**Teks Bacaan:**
-----

Jambi, JariJambi.com – Ikatan Dokter Indonesia (IDI) dan Persatuan Dokter Gigi Indonesia (PDGI) wilayah Jambi menggelar audiensi dengan Ketua DPRD Provinsi Jambi Edi Purwanto di Ruang Kerjanya, Selasa (11/4/2022).
Ketua PDGI Cabang Jambi drg Iwan Hendrawan MARS mengungkapkan dalam audiensi tersebut pihaknya meminta Ketua DPRD Provinsi Jambi agar menyampaikan dan menindaklanjuti apa yang menjadi aspirasi dari Tenaga Kesehatan (Nakes) terkait dengan Rancangan Undang-undang (RUU) Omnibuslaw Kesehatan.
“Jangan RUU Omnibuslaw kesehatan di buat karena ada kepentingan pihak pihak tertentu yang sebenarnya mengorbankan masyarakat luas,” kata Iwan.
Dalam audiensi bersama Ketua DPRD Provinsi Jambi dari Fraksi PDI Perjuangan itu, Iwan bersama rekan rekan Nakes juga meminta DPR RI untuk membahas RUU berdasarkan hati nurani dan kepentingan masyarakat dengan melindungi para Nakes.
“Karena Nakes sebagai anak bangsa yang mengabdi untuk mengobati masyarakat dan Kemenkes stop menyebarkan hoax tentang persoalan dokter/drg. Stop adu domba Nakes karena sebagian besar Nakes menolak RUU yang syarat kepentingan tertentu serta merugikan masyarakat dan Nakes didalam negeri sendiri,” jelasnya.
Iwan menjelaskan bahwa apa yang menjadi aspirasi mereka, disampaikan Edi akan menindaklanjuti ke Fraksi PDI Perjuangan dengan meminta memperhatikan pasal pasal yang harus penuh kehati-hatian agar tidak ada pihak yang di rugikan.
Selanjutnya, Ketua IDI Wilayah Jambi dr. R. Deden Sucahyana juga menyampaikan hal yang senada. Mereka meminta agar Pembahasan RUU Kesehatan (Omnibus Law) yang akan dijadwalkan oleh Komisi IX DPR RI untuk dihentikan atau tidak diteruskan, baik pembahasan Tingkat-I apalagi ke Tingkat II.

-----

**Data Tersedia:**
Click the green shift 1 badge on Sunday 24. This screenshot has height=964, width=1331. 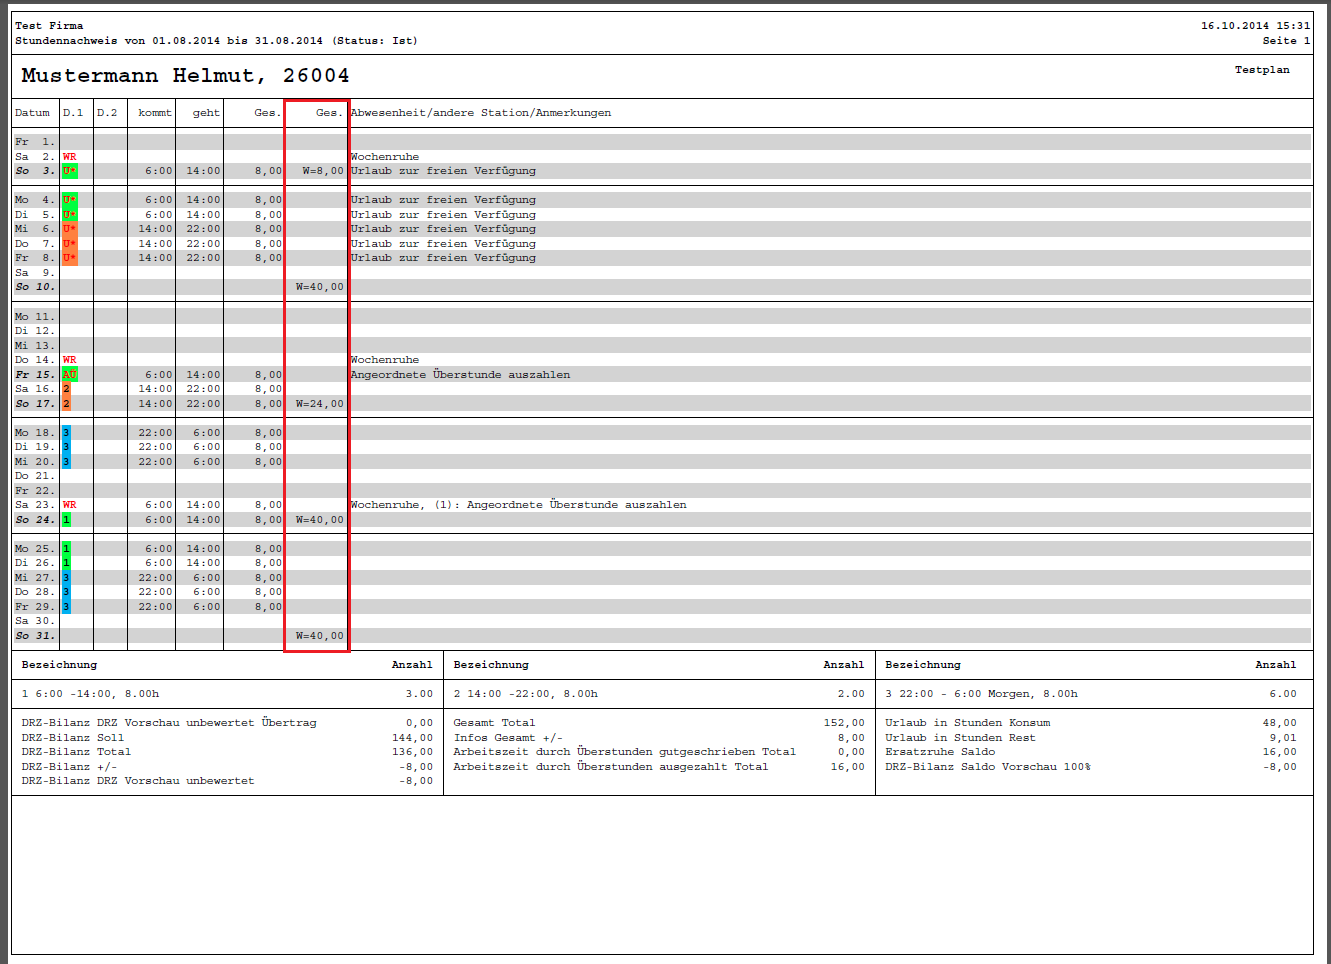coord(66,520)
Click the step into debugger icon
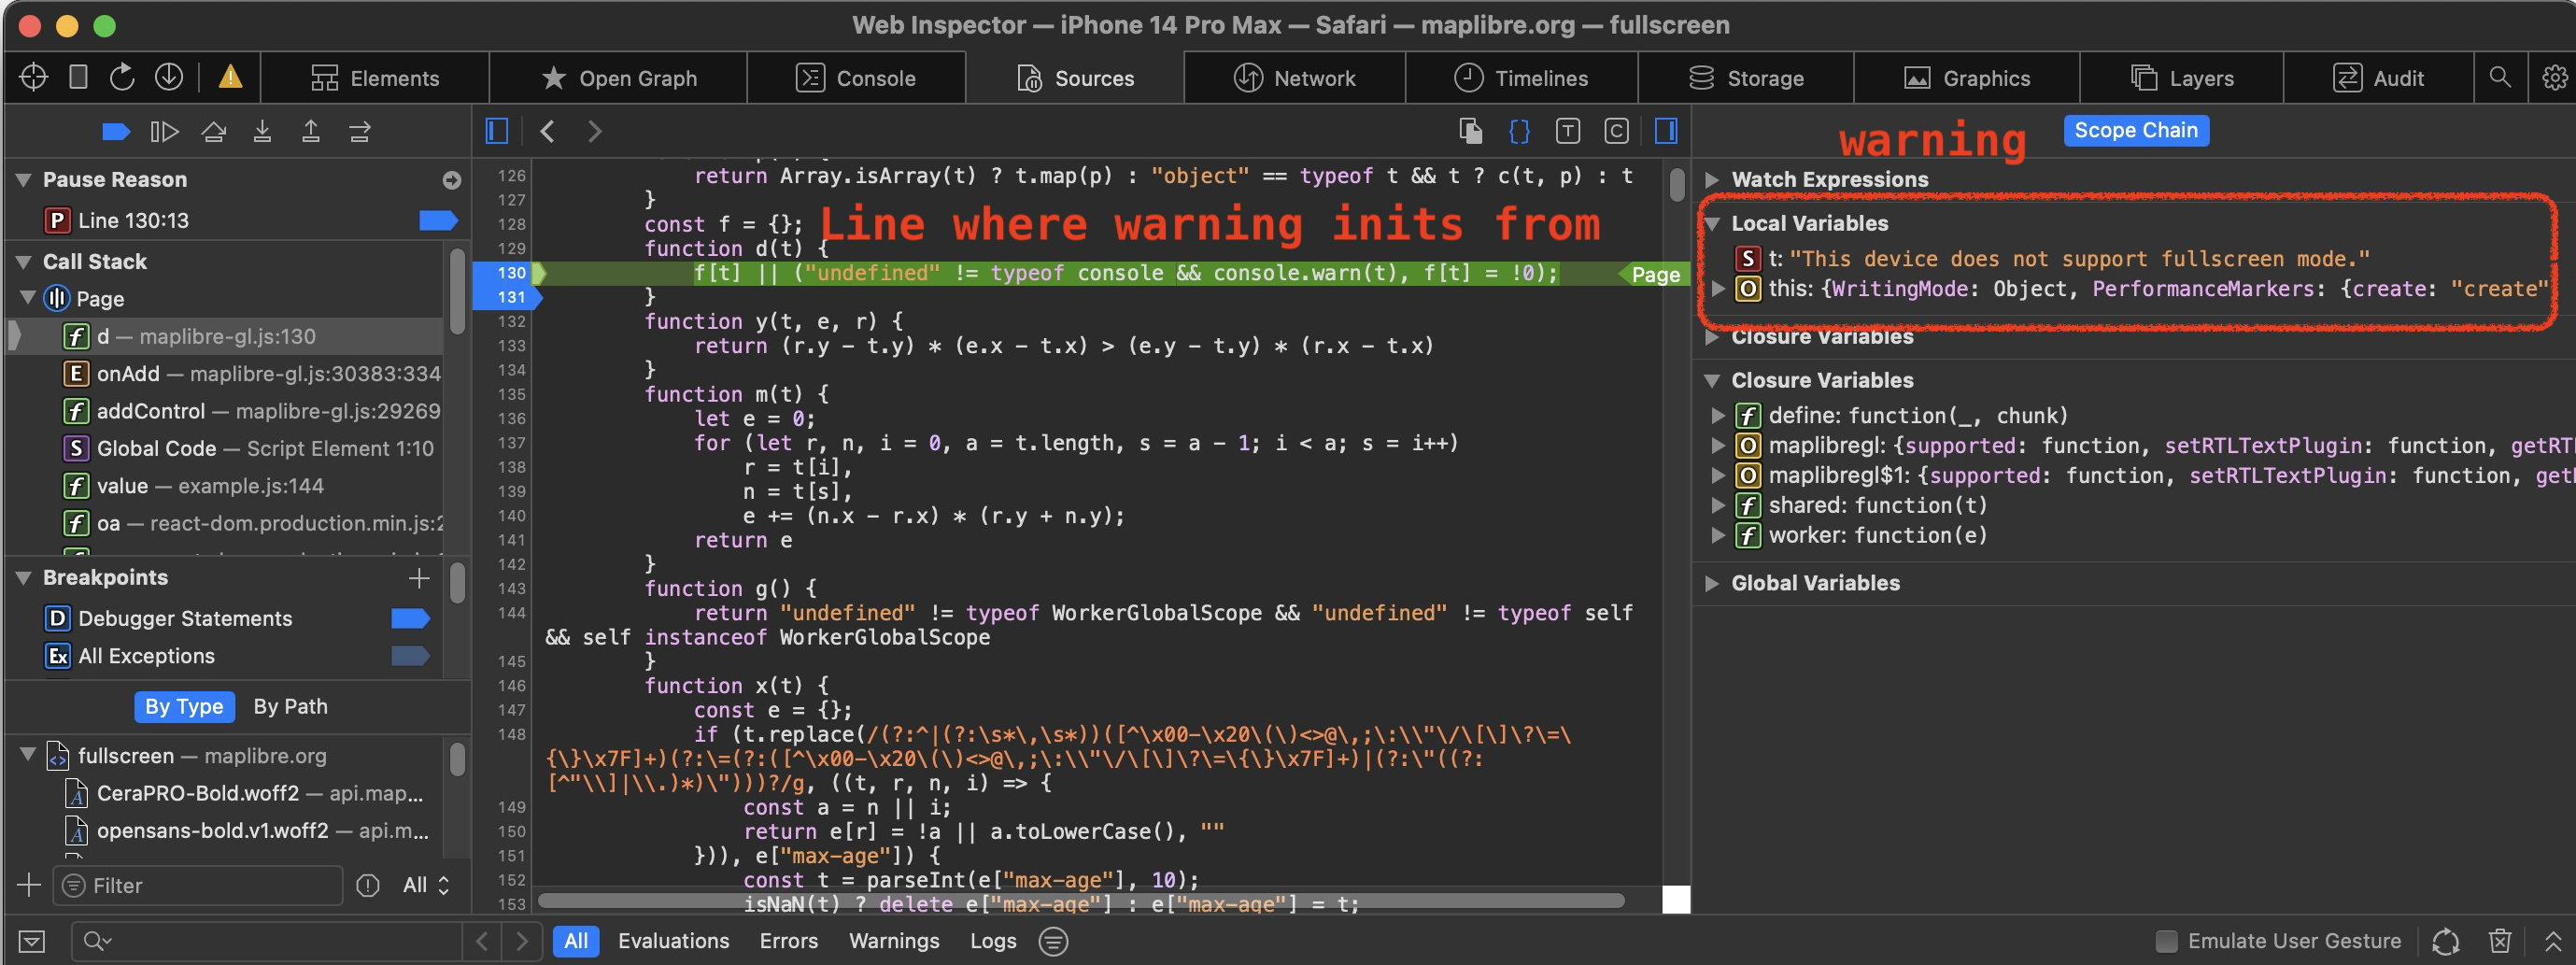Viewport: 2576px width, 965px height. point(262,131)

-----

**Petunjuk Soal:**
- a) Ringkas paragraf teks bacaan yang diawali "Selanjutnya, Ketua IDI Wilayah Jambi" menjadi satu kalimat tanpa menghilangkan fakta utamanya.
- b) Menurut teks bacaan, siapa Ketua PDGI Cabang Jambi?
- c) Salin bagian teks bacaan dari "Ketua PDGI Cabang" sampai "(RUU) Omnibuslaw Kesehatan." tanpa mengubah apa pun.

**Kunci Jawaban:**
- a) Ketua IDI Wilayah Jambi, dr. R. Deden Sucahyana, menyampaikan sikap senada, yakni meminta agar pembahasan RUU Kesehatan (Omnibus Law) yang akan dijadwalkan Komisi IX DPR RI dihentikan, baik pada Tingkat I maupun Tingkat II.

- b) drg Iwan Hendrawan MARS.

- c)
Ketua PDGI Cabang Jambi drg Iwan Hendrawan MARS mengungkapkan dalam audiensi tersebut pihaknya meminta Ketua DPRD Provinsi Jambi agar menyampaikan dan menindaklanjuti apa yang menjadi aspirasi dari Tenaga Kesehatan (Nakes) terkait dengan Rancangan Undang-undang (RUU) Omnibuslaw Kesehatan.